For years, there has been frustratingly been debate in the medical community over when a doctor should tell a patient with signs of GERD to undergo upper endoscopy. Three different physician associations had completely different guidelines, all of which were bad and which shockingly discouraged doctors from recommending an endoscopy to patients:

  • The American Society of Gastrointestinal Endoscopy recommends that screening upper endoscopy be considered “in selected patients with chronic, longstanding GERD.” GERD several times a week, or GERD for more than five years, or nocturnal reflux symptoms were risk factors.
  • The American Gastroenterological Association guidelines recommend against screening the general population with GERD for Barrett esophagus and esophageal adenocarcinoma but say that it should be considered in patients with GERD who have several risk factors associated with esophageal adenocarcinoma, like age, hiatal hernia, elevated body mass index, and intra-abdominal distribution of fat.
  • The American College of Gastroenterology guidelines note that “screening for Barrett’s esophagus in the general population cannot be recommended at this time. The use of screening in selective populations at higher risk remains to be established, and therefore should be individualized.”

This advice was awful, and it cost lives. Frankly, it’s hard not to think that the guidelines were written that way to excuse negligent physicians who failed to properly order tests. Thankfully, back in December 2012, the Clinical Guidelines Committee of the American College of Physicians published in the Annals of Internal Medicine new proposed guidelines that are far, far better than the guidelines from the other organization:

Best Practice Advice 1: Upper endoscopy is indicated in men and women with heartburn and alarm symptoms (dysphagia, bleeding, anemia, weight loss, and recurrent vomiting).

Best Practice Advice 2: Upper endoscopy is indicated in men and women with:

  • Typical GERD symptoms that persist despite a therapeutic trial of 4 to 8 weeks of twice-daily proton-pump inhibitor therapy.
  • Severe erosive esophagitis after a 2-month course of proton-pump inhibitor therapy to assess healing and rule out Barrett esophagus. Recurrent endoscopy after this follow-up examination is not indicated in the absence of Barrett esophagus.
  • History of esophageal stricture who have recurrent symptoms of dysphagia.

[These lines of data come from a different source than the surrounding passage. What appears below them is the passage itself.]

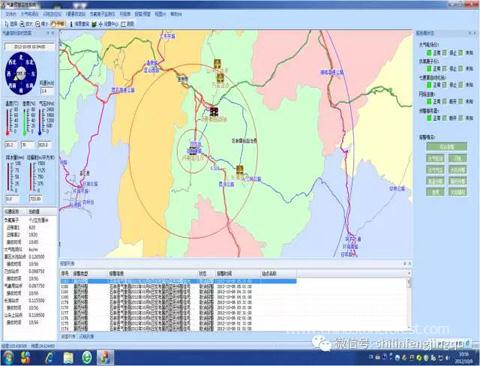Select the pointer arrow tool in toolbar
The width and height of the screenshot is (480, 366).
point(7,24)
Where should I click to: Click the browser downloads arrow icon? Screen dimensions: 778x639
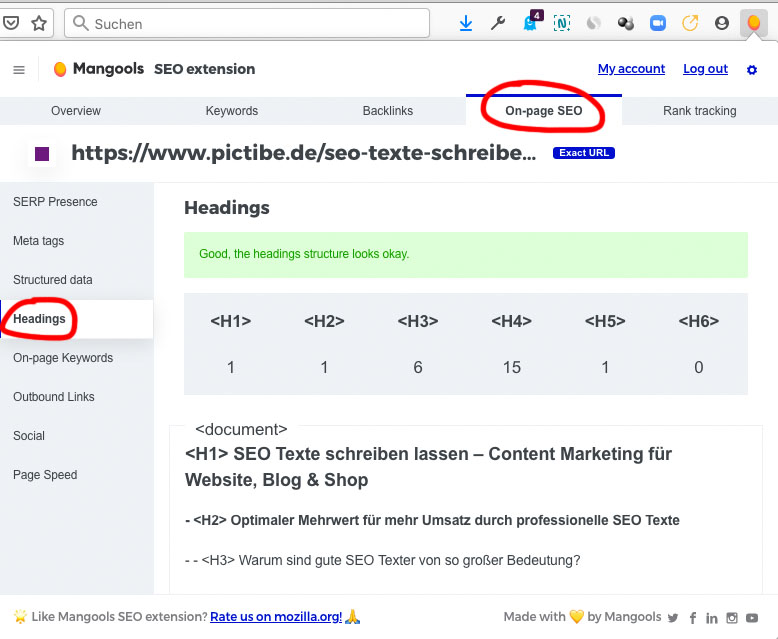pos(465,23)
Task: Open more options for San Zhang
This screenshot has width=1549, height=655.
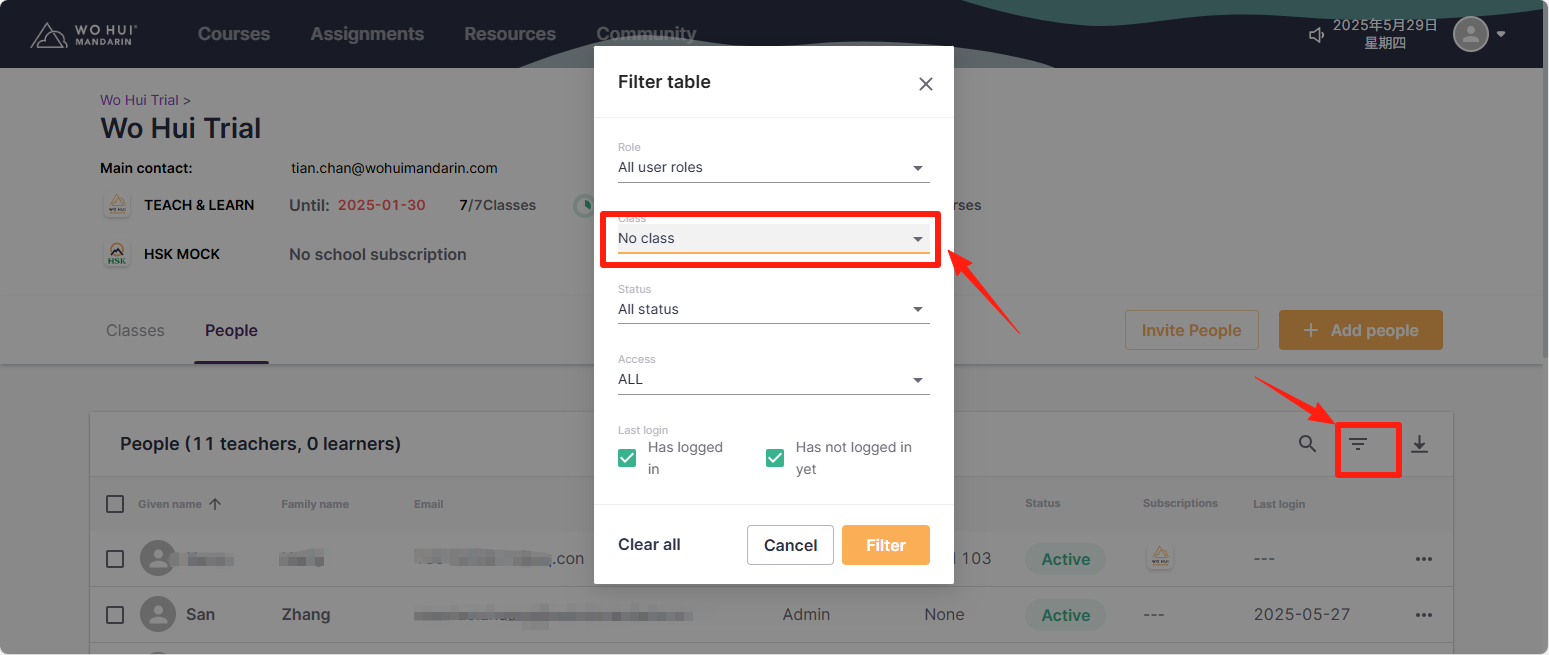Action: click(1424, 615)
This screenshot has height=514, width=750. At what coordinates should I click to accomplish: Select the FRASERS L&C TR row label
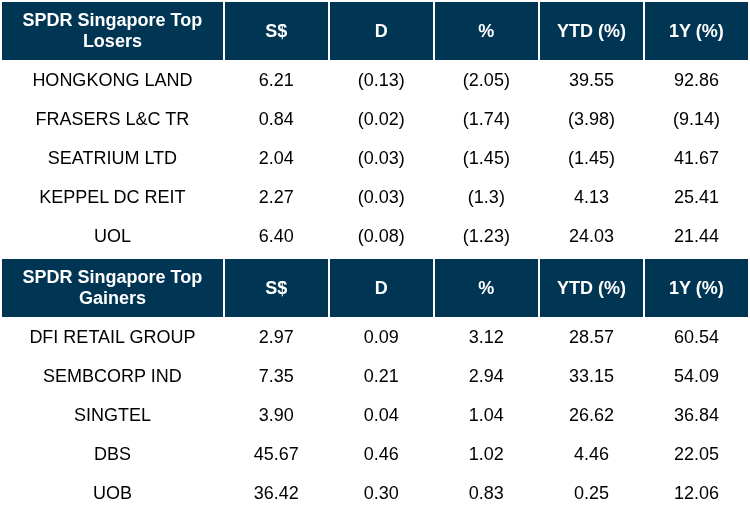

Best Practice Advice 3: Upper endoscopy may be indicated:

  • In men older than 60 years with chronic GERD symptoms (symptoms for more than 5 years) and additional risk factors (nocturnal reflux symptoms, hiatal hernia, elevated body mass index, tobacco use, and intra-abdominal distribution of fat) to detect esophageal adenocarcinoma and Barrett esophagus.
  • For surveillance evaluation in men and women with a history of Barrett esophagus. In men and women with Barrett esophagus and no dysplasia, surveillance examinations should occur at intervals no more frequently than 3 to 5 years. More frequent intervals are indicated in patients with Barrett esophagus and dysplasia.

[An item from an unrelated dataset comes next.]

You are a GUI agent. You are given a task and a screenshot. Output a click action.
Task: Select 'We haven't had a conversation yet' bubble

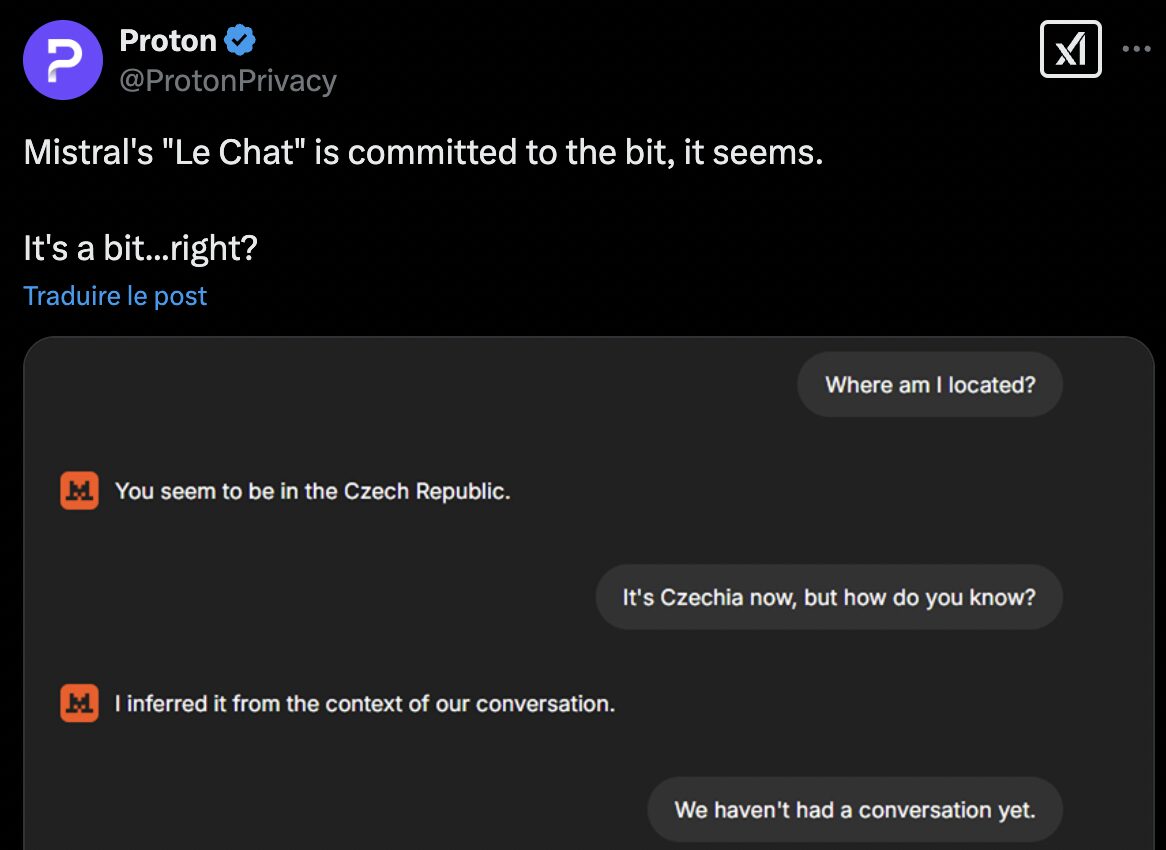854,810
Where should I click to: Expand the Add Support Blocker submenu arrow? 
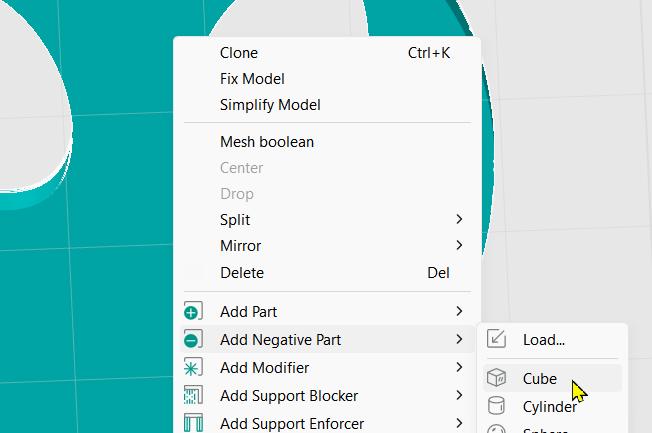(x=459, y=396)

(If you don’t want to read the journal article, Medscape has a summary here.) The first two examples of “best practice advice” are the most common issues we see in our work on behalf of malpractice victims. Either a doctor ignored an “alarm symptom” like blood in the vomit or stool or weight loss, or the doctor kept a patient on prescribed heartburn medication for too long even while GERD symptoms persisted.

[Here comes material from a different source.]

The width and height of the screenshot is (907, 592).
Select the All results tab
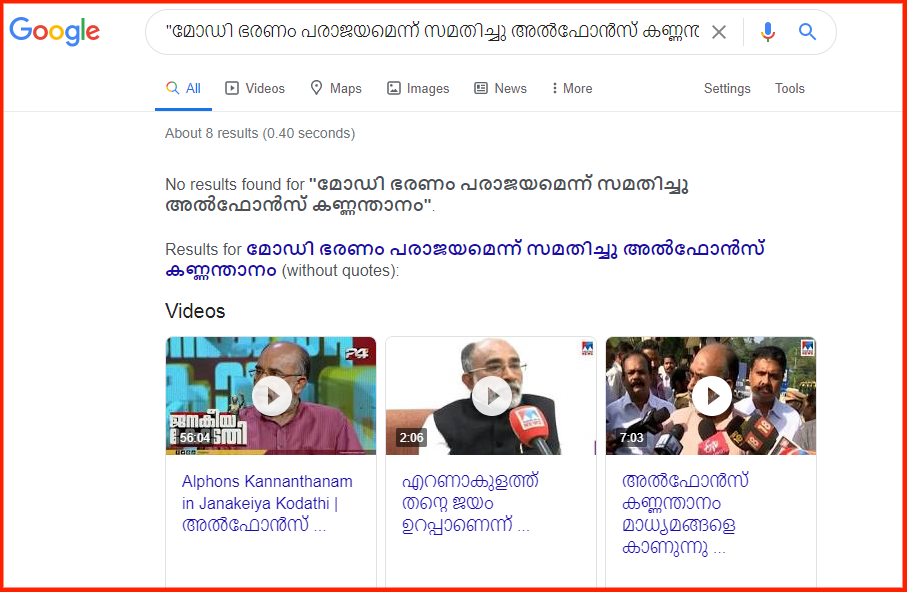point(183,89)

It’s our hope that these new guidelines, published in as widely-read journal as the Annals of Internal Medicine, will help educate family physicians, primary care physicians, and other about the warning signs of cancer that can be masked by GERD treatments. The unfortunate truth, however, is that negligent treatment persists among doctors long after the standard of care moves forward, and so we expect to continue to see these tragic cases for years to come.